Au livre des Proverbes, le sage énonce : « Un roi assure la prospérité de son pays lorsqu’il pratique la justice, mais, s’il lève des impôts abusifs, il le réduit à la ruine « (Pr 29/4). Belle citation, mais comment distinguer un impôt abusif d’un impôt nécessaire et juste ? Dans l’antiquité, les impôts servaient aux dépenses militaires et somptuaires du souverain. Aujourd’hui, ils correspondent à des dépenses dans des domaines bien plus nombreux et divers. Et les avis divergent sur les limites de ce qui doit être pris en charge par la puissance publique (c’est-à-dire par l’impôt) et ce qui doit être porté par les personnes, les familles, les entreprises. Deux questions principales me semblent posées dans ce contexte, toutes les deux ont à voir avec la justice. Celle de la transmission éventuelle du patrimoine et celle de la redistribution des ressources.
Pour le patrimoine, la Bible donne-t-elle des indications ? Si elle conçoit la richesse d’un individu comme une marque de ses efforts, de son astuce (cf. Jacob), de sa sagesse inspirée (cf. Joseph), et parfois comme un signe de la bénédiction de Dieu, la Bible propose aussi de revenir régulièrement à une sorte d’égalité, de remise à plat des ressources dont chacun devrait disposer pour vivre correctement. C’est le sens du Jubilé (Lev 25). Comment cela peut-il se traduire aujourd’hui, alors que nous ne sommes plus dans une société de petits propriétaires terriens ? En tout cas, les études montrent bien que les règles actuelles d’imposition de la transmission des patrimoines accroissent les inégalités au lieu de les réduire.
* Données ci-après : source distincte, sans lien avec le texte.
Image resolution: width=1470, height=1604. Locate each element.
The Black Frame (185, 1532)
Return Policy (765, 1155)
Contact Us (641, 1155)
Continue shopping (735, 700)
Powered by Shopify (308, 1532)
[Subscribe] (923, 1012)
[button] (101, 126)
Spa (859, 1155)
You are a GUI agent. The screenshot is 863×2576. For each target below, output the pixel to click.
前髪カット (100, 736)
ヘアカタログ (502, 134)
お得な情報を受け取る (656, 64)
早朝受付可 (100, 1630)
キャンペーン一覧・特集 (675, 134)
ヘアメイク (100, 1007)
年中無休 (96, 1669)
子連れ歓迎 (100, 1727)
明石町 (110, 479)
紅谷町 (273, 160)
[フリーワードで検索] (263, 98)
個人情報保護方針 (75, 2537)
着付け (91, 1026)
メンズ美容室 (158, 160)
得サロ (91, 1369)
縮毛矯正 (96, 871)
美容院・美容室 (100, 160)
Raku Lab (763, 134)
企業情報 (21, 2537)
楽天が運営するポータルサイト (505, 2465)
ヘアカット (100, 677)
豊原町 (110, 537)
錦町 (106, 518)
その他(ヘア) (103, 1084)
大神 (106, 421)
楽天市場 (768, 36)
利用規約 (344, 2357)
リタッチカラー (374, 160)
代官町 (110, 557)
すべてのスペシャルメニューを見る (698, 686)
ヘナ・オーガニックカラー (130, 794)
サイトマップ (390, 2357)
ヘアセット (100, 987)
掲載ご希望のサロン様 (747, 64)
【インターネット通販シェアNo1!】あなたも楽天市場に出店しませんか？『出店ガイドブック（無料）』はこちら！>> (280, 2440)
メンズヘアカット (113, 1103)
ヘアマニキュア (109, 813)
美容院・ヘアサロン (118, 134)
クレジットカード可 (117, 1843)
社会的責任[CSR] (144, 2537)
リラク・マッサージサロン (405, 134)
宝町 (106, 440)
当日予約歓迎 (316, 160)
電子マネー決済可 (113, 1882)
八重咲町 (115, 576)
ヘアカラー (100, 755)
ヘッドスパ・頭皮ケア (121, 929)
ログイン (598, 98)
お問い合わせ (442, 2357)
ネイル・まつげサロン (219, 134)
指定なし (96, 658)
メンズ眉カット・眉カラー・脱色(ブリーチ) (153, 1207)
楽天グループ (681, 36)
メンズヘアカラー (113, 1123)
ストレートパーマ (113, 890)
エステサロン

Pour la redistribution des ressources, la Bible ne dit pas grand-chose. En particulier parce que notre société est bien plus complexe qu’autrefois. Nous vivons dans un environnement où nous dépendons fortement des services qui nous sont offerts par la collectivité, depuis les infrastructures de transport jusqu’aux établissements de santé, en passant par l’éducation, la formation, la culture et tant d’autres bien communs. C’est ici, pour moi, que se pose une question à laquelle je n’arrive pas à trouver de réponse dans les débats qui sont ouverts depuis longtemps sur le sujet de l’impôt : il nous est dit que notre pays connait le plus important taux de prélèvement des pays comparables ; mais rien ne nous est dit sur les différences d’organisation sociale entre les pays, sur ce qui, ici, est pris en charge par l’impôt ou les contributions sociales et qui reste ailleurs à la charge des individus ou des familles. Et par exemple, quand un foyer français de classe moyenne ou supérieure se plaint de son imposition mais envoie pour presque rien ses enfants en classe préparatoire, dans les grandes Ecoles publiques ou à l’Université, souhaite-t-il payer moins d’impôt et plus de droits scolaires ? (Voir le Québec) La même question se pose pour bien d’autres domaines : à qui profite d’abord notre fiscalité ? Elle concerne aussi notre compréhension de la justice : doit-elle permettre à tous d’accéder également à des services de qualité ?
Nous avons besoin d’être éclairés dans les débats à venir, pour que notre obéissance à l’appel de l’apôtre Paul, ne soit pas seulement réponse imposée à une obligation mais participation volontaire à un projet de justice.